Джон. Значит, если посмотрим на «главный поток» текущей политической жизни в нашей стране, надо признать совершенно здоровым явлением жесткую борьбу партий во время дебатов и выборов, ведь потом каждый с каждой стороны погасит враждебность и будет способен завести дружескую беседу с недавним противником.
Робин. Да. В конце концов, политика — искусство возможного. Так ведь? Нельзя рассчитывать, что у всех взгляды сходятся, необходимо уважать различные точки зрения, по возможности искать разумный компромисс.
Джон. Но заправским экстремистам это не по силам — нет же? Они не способны видеть в своих политических оппонентах людей с иной точкой зрения. Они видят в них просто «скверну».

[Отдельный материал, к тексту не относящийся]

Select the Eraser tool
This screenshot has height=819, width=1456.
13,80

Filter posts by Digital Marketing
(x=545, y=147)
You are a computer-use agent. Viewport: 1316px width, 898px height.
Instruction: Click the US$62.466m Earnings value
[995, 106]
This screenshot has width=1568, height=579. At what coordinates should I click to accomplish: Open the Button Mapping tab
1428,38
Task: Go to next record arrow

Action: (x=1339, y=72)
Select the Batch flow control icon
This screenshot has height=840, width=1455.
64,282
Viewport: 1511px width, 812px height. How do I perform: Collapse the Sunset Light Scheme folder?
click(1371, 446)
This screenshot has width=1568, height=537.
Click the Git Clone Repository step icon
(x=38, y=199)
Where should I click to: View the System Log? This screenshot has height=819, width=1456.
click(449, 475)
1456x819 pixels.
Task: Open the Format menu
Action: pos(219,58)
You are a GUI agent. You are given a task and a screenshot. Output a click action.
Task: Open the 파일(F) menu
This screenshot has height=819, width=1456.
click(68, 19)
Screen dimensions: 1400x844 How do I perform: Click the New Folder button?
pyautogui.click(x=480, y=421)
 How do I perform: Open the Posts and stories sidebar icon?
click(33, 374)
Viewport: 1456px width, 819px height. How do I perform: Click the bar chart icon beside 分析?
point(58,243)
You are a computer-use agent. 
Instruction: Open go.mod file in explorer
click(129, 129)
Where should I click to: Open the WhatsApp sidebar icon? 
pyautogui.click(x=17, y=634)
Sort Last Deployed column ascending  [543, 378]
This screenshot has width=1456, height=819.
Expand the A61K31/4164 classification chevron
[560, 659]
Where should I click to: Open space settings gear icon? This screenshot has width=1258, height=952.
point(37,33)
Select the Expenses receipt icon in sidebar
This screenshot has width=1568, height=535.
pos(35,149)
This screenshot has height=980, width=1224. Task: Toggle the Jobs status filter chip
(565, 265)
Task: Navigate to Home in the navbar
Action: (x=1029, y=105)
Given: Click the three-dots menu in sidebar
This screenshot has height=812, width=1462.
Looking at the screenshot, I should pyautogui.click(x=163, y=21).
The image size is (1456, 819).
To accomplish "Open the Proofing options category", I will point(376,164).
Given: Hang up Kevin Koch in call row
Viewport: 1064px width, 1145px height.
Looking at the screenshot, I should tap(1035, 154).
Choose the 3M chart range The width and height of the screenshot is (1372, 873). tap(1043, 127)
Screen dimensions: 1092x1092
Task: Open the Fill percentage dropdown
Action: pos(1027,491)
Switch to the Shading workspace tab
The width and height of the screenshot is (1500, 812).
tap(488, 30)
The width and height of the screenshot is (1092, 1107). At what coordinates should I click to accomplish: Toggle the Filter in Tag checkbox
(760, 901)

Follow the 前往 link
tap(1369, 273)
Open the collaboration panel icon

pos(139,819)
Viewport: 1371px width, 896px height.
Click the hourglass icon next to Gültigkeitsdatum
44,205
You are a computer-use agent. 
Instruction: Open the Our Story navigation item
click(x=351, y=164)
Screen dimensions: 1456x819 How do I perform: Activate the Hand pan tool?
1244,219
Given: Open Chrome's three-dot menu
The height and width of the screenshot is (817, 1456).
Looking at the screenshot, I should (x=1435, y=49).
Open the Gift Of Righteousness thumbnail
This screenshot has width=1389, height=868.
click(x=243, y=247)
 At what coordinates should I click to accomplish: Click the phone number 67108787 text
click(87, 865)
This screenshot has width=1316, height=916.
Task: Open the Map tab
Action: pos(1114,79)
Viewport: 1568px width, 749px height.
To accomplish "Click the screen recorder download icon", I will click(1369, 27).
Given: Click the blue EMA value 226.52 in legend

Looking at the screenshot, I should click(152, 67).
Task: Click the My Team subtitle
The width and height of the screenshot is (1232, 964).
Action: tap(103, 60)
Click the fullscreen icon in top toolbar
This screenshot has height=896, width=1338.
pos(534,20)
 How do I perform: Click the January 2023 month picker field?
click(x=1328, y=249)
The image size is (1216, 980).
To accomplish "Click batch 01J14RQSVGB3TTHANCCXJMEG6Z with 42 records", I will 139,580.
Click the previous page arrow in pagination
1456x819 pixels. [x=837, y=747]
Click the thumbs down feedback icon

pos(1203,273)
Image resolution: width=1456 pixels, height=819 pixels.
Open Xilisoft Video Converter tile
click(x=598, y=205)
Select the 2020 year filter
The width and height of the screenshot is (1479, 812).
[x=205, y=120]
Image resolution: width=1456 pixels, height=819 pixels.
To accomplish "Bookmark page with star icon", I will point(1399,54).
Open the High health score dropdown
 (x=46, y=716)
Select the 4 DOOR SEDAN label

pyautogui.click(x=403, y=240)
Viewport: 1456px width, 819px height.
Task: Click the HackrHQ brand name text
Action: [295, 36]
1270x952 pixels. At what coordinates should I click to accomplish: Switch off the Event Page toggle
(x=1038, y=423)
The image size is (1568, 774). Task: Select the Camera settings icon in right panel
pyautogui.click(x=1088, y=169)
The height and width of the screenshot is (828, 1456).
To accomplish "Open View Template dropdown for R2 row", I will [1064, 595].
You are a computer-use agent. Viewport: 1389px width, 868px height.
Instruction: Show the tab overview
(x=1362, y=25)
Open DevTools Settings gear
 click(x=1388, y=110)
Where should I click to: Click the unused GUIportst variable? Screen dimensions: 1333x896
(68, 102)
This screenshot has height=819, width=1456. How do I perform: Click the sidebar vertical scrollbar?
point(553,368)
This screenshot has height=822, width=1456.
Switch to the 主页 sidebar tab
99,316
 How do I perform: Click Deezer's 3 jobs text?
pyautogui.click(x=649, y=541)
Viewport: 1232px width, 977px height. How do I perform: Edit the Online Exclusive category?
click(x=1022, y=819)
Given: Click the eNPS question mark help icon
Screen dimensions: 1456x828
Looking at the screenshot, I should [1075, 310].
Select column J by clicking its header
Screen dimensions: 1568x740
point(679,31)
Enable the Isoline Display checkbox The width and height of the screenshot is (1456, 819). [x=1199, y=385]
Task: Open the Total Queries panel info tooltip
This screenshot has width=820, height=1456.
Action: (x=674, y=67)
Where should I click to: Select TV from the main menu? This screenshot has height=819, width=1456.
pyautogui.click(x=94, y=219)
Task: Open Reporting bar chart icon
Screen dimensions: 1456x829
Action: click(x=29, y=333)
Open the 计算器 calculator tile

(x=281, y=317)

Робин. Такие политики в оппонентах видят мусорное ведро, куда можно швырнуть негодные жмыхи после того, как себя «рафинируют». Та же история, что и с козлом отпущения в нездоровой семье. Им необходимо ненавидеть своих оппонентов, чтобы сохранить рассудок.
Джон. Иными словами, ненавидя, они могут держать «ширму», чтобы не свалилась и не открыла их собственные недостатки.
Робин. Верно. Рьяное увлечение политикой — обычно способ личные болезненные противоречия вынести вовне и отгородиться от них.
Джон. Что же случится, если такие политики станут вникать во взгляды своих противников?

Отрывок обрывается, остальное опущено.